- Work to complete -
**1)** In the text on Section 508 compliance, copy the passage starting with "These map directly" and going on through "the expensive path.", swapping "milestones" for "schedules".
**2)** Pick up the text on Section 508 compliance after its last sentence and keep writing.

- Source text -

A few bid-time tips:

  • Use the Section 508 edition (or the combined INT edition) of the VPAT for federal work.
  • Be honest. Accurate "Partially Supports" entries with specific remarks read as more credible than a sheet of "Supports."
  • Tie the ACR to a specific product version and date it.

What "accessible deliverables" actually means

Agencies expect the documents you deliver to be usable by people relying on assistive technology. For PDFs, that means each file should have:

RequirementWhat it means in practice
Tags & structureHeadings, lists, and paragraphs marked up so a screen reader can navigate
Reading orderContent read back in a logical sequence, not jumbled
Alt textMeaningful descriptions on informative images; decorative images marked as artifacts
TablesHeader cells associated with data cells
FormsLabeled, navigable fields with clear instructions
Metadata & languageDocument title and language set correctly

These map directly to the WCAG criteria the Revised 508 Standards incorporate. A scanned image of a document with no text layer is the classic failure — it looks fine on screen and is completely opaque to assistive technology.

Consequences of non-conformance

Failing 508 isn't usually a dramatic courtroom event for contractors — it's a slow, expensive friction:

  • Lost bids. Agencies can score or eliminate offers on accessibility. No ACR, or a poor one, can cost you the award outright.
  • Rejected deliverables. Non-conformant documents can be bounced at acceptance, delaying payment and milestones.
  • Rework at your expense. Fixing documents after delivery, on a deadline, costs far more than building them right. See the cost of PDF remediation for why retrofitting is the expensive path.
  • Reputational and relationship damage. Agencies remember which vendors created accessibility headaches, and that follows you into future procurements.
  • Complaints and oversight. Inaccessible federal content can trigger complaints and agency review, with the contractor's work in the spotlight.

A practical readiness checklist

Use this to get ahead of 508 before it costs you a contract:

  • Know your obligations early. Read the solicitation's Section 508 / FAR provisions before you bid, not after award.
  • Have an ACR ready. Maintain a current, version-tied ACR for your products and document templates so you're not scrambling at bid time.
  • Build accessibility into your authoring workflow. It's cheaper to produce tagged, structured documents from the source than to remediate finished PDFs.

- Given entries -

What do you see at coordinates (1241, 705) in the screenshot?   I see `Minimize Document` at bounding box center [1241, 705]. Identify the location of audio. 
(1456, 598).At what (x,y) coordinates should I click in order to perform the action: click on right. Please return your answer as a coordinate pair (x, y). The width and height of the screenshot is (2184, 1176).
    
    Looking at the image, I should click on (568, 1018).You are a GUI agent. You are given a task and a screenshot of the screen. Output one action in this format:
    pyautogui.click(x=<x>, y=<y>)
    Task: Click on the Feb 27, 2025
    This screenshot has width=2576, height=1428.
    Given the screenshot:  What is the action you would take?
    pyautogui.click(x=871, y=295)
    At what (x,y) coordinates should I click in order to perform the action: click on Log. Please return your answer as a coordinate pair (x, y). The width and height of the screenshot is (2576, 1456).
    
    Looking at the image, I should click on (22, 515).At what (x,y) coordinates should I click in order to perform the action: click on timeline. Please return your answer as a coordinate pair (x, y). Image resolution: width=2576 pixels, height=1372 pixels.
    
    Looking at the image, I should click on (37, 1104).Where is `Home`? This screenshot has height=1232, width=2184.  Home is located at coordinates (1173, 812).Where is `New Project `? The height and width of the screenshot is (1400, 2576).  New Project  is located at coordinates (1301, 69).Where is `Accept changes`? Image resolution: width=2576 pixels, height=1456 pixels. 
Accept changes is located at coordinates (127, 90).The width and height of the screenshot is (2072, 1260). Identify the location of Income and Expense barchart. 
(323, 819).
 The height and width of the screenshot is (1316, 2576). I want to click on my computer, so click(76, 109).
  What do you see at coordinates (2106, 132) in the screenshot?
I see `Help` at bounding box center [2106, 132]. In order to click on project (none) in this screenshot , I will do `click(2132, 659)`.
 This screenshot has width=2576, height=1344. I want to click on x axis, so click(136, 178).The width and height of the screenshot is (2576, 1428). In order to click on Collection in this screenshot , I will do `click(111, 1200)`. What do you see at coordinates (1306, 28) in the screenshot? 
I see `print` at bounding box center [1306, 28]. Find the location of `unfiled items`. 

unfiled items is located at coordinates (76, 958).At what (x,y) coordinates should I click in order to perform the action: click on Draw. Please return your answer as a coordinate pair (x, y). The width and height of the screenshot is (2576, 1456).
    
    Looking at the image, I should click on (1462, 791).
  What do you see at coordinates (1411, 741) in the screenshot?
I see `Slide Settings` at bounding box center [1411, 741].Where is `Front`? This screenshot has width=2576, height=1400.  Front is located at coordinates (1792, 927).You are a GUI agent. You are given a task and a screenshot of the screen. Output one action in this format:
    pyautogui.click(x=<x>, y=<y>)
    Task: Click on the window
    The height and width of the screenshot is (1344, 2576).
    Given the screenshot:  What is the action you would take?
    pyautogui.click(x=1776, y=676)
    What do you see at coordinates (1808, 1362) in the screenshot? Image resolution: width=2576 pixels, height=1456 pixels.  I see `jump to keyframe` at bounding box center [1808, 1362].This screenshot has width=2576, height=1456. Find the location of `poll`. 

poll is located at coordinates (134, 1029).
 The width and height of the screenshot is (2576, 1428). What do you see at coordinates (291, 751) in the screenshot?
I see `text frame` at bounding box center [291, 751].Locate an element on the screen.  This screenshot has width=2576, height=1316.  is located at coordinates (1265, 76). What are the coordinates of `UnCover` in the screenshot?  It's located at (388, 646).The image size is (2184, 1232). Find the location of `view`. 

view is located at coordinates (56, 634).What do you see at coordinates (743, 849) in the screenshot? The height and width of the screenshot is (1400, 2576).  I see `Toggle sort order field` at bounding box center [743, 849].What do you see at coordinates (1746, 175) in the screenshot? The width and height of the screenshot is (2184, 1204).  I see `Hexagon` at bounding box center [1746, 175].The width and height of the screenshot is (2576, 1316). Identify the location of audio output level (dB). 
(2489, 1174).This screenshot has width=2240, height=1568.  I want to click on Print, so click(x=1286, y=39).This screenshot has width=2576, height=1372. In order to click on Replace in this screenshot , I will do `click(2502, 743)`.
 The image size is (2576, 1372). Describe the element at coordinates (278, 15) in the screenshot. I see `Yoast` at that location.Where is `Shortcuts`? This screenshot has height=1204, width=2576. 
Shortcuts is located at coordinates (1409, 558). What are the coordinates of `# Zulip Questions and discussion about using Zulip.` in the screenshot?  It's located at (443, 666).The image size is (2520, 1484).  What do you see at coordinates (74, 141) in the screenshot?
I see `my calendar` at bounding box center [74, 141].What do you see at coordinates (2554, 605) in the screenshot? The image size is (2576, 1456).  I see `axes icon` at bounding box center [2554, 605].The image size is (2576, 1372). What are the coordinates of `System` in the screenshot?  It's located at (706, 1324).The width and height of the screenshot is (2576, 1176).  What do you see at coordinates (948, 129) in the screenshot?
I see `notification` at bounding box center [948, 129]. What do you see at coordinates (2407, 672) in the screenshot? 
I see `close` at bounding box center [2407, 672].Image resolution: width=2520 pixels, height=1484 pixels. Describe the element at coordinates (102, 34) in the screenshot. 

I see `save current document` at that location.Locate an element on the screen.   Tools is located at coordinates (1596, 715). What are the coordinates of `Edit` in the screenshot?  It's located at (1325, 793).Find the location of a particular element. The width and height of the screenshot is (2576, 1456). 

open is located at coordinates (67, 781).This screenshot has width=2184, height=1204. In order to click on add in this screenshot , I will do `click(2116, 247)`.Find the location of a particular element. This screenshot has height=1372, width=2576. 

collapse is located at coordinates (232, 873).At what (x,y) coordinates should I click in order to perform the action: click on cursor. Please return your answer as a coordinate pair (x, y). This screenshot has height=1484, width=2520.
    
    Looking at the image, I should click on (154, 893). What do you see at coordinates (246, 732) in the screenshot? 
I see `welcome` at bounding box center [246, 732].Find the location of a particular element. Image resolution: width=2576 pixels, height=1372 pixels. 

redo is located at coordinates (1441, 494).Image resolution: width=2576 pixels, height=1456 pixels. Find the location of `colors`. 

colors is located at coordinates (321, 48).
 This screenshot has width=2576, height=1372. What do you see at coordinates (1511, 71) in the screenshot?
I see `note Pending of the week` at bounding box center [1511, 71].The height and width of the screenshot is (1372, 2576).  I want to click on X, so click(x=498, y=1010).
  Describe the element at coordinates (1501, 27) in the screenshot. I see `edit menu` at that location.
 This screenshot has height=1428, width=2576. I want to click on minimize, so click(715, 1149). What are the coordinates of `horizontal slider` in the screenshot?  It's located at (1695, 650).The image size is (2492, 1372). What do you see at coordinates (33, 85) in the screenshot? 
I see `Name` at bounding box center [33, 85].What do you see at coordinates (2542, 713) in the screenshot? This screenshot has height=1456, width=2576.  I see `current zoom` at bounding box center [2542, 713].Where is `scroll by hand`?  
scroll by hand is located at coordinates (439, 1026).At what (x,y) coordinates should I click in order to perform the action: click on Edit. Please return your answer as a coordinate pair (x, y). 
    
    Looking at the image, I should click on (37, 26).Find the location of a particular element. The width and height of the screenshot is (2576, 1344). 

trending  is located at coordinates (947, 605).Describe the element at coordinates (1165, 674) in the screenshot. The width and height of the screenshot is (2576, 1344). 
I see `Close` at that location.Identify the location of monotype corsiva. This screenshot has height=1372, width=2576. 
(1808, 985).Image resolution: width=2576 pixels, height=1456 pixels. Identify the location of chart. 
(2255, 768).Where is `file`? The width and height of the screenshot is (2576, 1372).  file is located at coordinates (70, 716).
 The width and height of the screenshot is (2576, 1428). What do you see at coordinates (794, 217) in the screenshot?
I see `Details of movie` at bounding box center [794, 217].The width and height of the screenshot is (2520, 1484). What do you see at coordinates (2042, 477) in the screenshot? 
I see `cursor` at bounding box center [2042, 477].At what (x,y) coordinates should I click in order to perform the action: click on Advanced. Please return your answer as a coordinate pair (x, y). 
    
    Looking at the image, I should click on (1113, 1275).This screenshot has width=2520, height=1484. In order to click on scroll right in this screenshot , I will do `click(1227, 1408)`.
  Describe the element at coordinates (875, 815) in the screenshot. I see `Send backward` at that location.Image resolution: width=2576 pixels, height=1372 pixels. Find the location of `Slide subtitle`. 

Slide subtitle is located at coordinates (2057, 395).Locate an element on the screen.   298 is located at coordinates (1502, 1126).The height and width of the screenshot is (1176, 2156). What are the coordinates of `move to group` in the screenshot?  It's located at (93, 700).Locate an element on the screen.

- Answers to the tasks -
**1)**
These map directly to the WCAG criteria the Revised 508 Standards incorporate. A scanned image of a document with no text layer is the classic failure — it looks fine on screen and is completely opaque to assistive technology.

Consequences of non-conformance

Failing 508 isn't usually a dramatic courtroom event for contractors — it's a slow, expensive friction:

  • Lost bids. Agencies can score or eliminate offers on accessibility. No ACR, or a poor one, can cost you the award outright.
  • Rejected deliverables. Non-conformant documents can be bounced at acceptance, delaying payment and schedules.
  • Rework at your expense. Fixing documents after delivery, on a deadline, costs far more than building them right. See the cost of PDF remediation for why retrofitting is the expensive path.

**2)**
  • Test before you deliver. Run both automated checks and manual / assistive-technology review on every PDF deliverable.
  • Fix the source, not just the output. If your templates or export tools produce inaccessible files, repair them once instead of patching every document.
  • Document your process. Keep records of how you test and remediate — useful at acceptance and for the agency's own compliance file.
  • Re-test on standard changes. When standards or product versions change, refresh your ACR and re-validate.

The bottom line

Winning federal work means treating accessibility as a deliverable requirement from the first read of the solicitation, not a cleanup task at the end. Contractors who build accessible PDFs by default — and can prove it with a credible ACR — clear acceptance faster, protect their margins, and keep agencies coming back.

This is general information, not legal advice.

Key takeaways

  • Federal agencies are bound by Section 508, and they push that requirement to contractors through FAR provisions, contract terms, and deliverable acceptance.
  • The standard is the Revised 508 Standards, which incorporate WCAG 2.0 A and AA — meaning your PDFs need real tags, reading order, alt text, accessible tables, and forms.
  • A credible ACR (completed VPAT) is increasingly expected as part of your bid; honesty and version-dating make it more, not less, persuasive.
  • Non-conformance shows up as lost bids, rejected deliverables, costly rework, and damaged agency relationships.
  • Build accessibility into your authoring workflow and test before delivery — fixing the source beats remediating finished files.